Again, quoting from the Bloomberg story…

“If you foreclose on somebody you should have to tell them who owns the property,” Michele Reagan, who sponsored Senate Bill 1259, said in a telephone interview. “People have the right in this country to face their accusers.”

I like the way she thinks, don’t you? Even though, if I were to be picky about it, I’m not entirely sure that the reason for passing a law that requires the banksters to produce or report on all of the specific beneficiaries comprised in the Chain of Title has anything to do with our right to confront one’s accuser, as described in the Sixth Amendment to the U.S. Constitution, but if that’s what works, then let’s by all means run with it.
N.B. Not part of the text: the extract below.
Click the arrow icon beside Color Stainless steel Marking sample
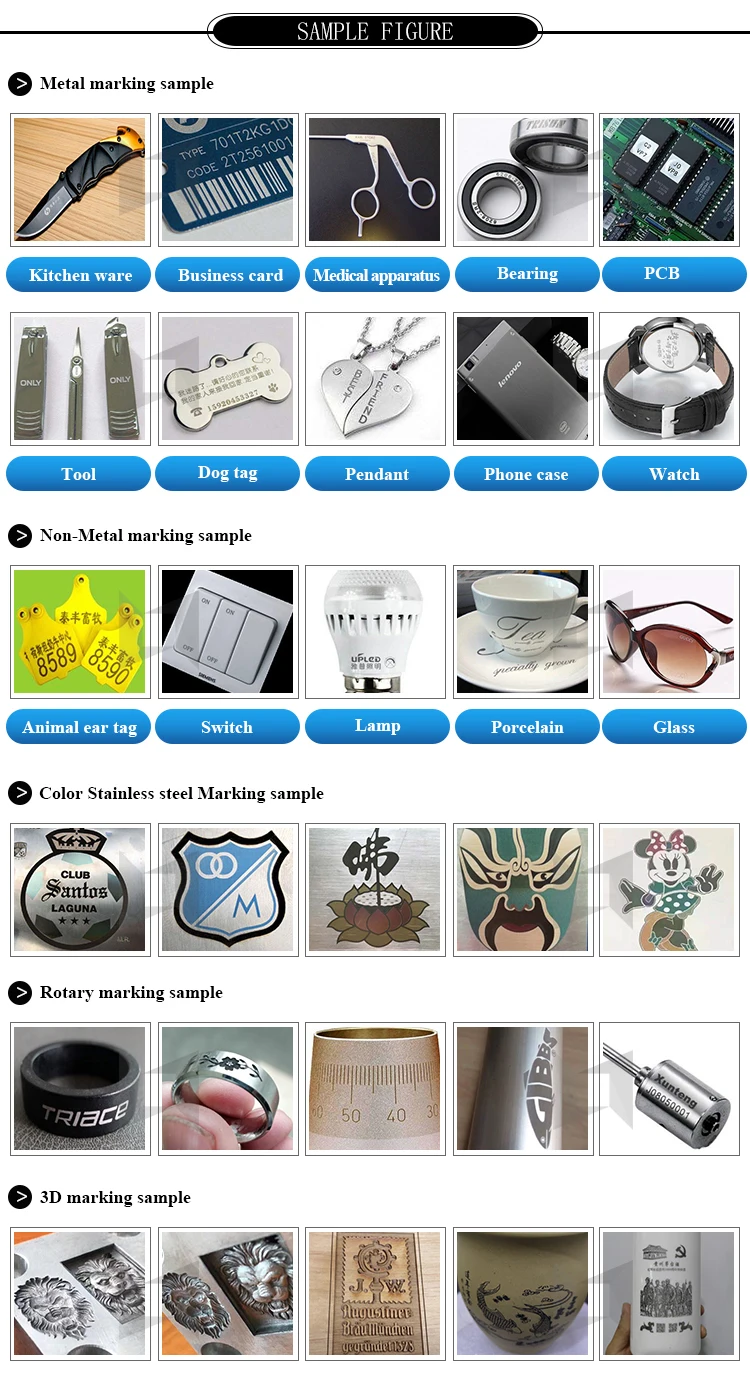This screenshot has width=750, height=1391. (20, 793)
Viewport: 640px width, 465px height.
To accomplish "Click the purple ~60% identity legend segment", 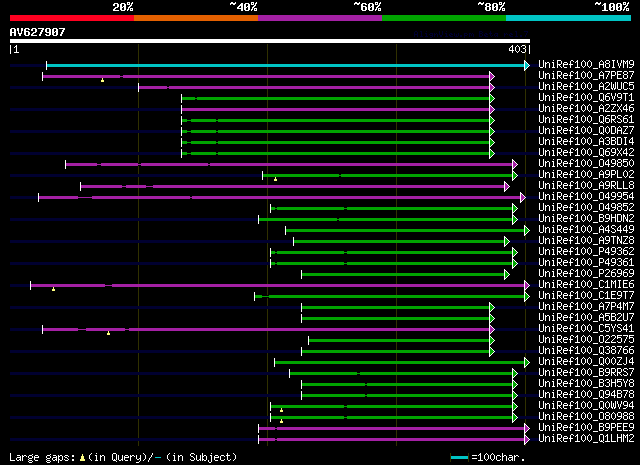I will 320,18.
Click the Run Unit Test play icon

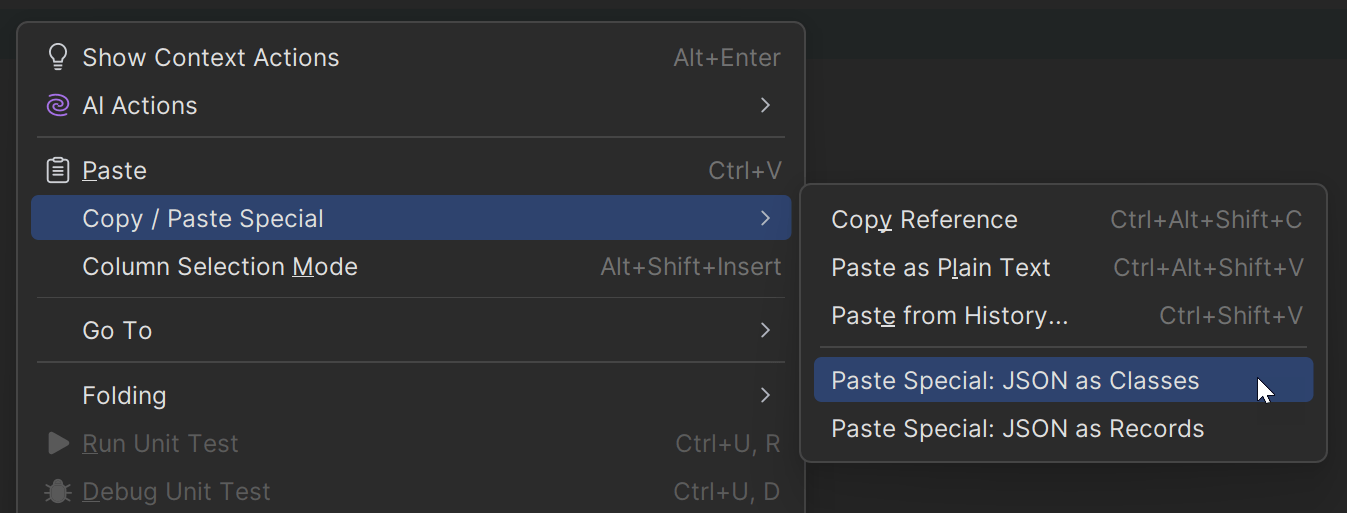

Strong opposition to the bill’s passage is coming from the Arizona Bankers Association, the Arizona Trustees Association, and Merscorp Inc., three great tastes that taste great together. MERS, in case you’ve been incarcerated in a Turkish prison over this past year, is an industry-owned organization that maintains a database containing more than 50% of all mortgages, that claims to be able to represent the trustees that conduct foreclosure auctions on behalf of lenders. Many vehemently disagree.

Paul Hickman, chief executive officer of the Arizona Bankers Association in Phoenix, showed up in the Bloomberg article, to issue the banking industry’s standard WARNING & THREAT package… the one they draw like a gun every time anything might change that affects them in any way.

“If Arizona passes this, it will be the only state in the union that will require a production of chain of title. States that pass these types of laws will be riskier environments to lend in and more difficult environments to get a loan in.”

Or, in other words… pass this bill and none of you in AZ will ever buy a home again because there will be no credit available to you. Hickman didn’t add the popular refrain about how the change will also paralyze the housing market, which will derail the recovery and basically end the world as we know it. Oooooo… scary bedtime stories for legislators.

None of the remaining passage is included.